━━ INFORMATION ━━
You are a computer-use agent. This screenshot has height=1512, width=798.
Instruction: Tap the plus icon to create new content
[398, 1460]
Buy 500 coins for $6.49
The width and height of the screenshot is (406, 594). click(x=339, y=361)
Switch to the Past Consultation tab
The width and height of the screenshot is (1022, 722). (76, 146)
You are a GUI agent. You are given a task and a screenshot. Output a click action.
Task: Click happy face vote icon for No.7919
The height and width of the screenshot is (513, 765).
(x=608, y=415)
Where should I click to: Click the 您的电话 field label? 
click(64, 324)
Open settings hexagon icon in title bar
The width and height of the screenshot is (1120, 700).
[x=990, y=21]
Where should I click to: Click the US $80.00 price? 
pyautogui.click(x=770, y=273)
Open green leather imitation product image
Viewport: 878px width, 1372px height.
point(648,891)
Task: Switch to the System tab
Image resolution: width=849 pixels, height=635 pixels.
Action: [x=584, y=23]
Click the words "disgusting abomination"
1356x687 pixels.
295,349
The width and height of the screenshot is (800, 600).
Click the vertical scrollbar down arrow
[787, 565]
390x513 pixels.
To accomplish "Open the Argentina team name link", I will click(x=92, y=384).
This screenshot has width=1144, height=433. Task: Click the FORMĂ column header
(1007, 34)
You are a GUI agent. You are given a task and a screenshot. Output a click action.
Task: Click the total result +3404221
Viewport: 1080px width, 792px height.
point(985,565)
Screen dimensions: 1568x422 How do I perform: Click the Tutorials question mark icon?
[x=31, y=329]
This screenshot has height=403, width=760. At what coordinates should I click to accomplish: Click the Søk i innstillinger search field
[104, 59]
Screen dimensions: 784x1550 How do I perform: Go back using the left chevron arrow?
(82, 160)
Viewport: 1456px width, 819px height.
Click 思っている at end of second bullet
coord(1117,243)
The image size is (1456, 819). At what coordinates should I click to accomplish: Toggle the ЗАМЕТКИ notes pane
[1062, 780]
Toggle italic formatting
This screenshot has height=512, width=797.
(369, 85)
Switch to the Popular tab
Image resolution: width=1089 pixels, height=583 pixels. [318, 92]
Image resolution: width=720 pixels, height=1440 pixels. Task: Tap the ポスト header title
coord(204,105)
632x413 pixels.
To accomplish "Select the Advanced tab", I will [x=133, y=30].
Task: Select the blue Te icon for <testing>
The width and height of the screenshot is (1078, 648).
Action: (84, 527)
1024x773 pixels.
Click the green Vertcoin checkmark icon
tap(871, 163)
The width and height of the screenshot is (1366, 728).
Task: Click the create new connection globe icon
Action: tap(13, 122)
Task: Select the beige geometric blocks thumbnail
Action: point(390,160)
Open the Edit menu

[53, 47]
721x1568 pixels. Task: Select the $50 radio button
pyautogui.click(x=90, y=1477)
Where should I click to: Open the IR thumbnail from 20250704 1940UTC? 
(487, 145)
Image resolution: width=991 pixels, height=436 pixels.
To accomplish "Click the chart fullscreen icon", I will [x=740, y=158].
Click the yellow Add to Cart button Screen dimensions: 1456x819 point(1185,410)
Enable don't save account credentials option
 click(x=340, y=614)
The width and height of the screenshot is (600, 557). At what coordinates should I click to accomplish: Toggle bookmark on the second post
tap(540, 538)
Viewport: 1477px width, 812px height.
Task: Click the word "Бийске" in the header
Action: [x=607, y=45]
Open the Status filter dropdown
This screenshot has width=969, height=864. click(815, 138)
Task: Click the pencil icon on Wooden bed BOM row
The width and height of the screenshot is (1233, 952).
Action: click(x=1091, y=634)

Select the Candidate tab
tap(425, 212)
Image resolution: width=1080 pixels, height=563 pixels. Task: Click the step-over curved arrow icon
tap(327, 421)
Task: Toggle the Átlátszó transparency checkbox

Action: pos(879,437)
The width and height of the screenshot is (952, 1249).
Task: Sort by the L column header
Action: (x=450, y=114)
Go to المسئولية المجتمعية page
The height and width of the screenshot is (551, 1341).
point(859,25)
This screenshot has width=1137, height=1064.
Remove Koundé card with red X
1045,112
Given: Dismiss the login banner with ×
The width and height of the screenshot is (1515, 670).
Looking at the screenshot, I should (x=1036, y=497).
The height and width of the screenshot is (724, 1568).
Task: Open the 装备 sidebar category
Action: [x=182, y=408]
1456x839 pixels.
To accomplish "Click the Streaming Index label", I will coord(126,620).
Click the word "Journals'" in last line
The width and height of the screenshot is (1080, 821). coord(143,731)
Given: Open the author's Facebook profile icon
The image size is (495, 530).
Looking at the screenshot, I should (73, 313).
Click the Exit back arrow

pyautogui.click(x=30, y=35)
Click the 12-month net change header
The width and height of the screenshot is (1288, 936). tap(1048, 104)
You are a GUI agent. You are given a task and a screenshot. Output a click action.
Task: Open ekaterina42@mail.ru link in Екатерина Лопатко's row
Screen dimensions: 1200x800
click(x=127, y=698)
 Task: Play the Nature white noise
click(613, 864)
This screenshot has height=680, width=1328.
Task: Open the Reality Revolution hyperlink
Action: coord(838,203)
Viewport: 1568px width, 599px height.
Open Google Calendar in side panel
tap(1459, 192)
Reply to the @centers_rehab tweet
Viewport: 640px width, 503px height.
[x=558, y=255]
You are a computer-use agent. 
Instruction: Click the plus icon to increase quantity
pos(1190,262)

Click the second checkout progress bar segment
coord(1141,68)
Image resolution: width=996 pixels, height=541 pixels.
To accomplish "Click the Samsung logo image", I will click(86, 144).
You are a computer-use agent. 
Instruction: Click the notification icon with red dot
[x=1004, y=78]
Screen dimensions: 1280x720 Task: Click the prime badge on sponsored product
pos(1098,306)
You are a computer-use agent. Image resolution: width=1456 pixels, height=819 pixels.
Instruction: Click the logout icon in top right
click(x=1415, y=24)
━━━
TASK STATEMENT: When the line with "Screen dimensions: 1568x422" is reached in the data above, start copying there, and copy each line exactly until the line with "Viewport: 1456px width, 819px height." has been copied; copy nothing else.

FINISHED EXERCISE:
Screen dimensions: 1568x422 How do I perform: Click the Tutorials question mark icon?
[x=31, y=329]
This screenshot has height=403, width=760. At what coordinates should I click to accomplish: Click the Søk i innstillinger search field
[104, 59]
Screen dimensions: 784x1550 How do I perform: Go back using the left chevron arrow?
(82, 160)
Viewport: 1456px width, 819px height.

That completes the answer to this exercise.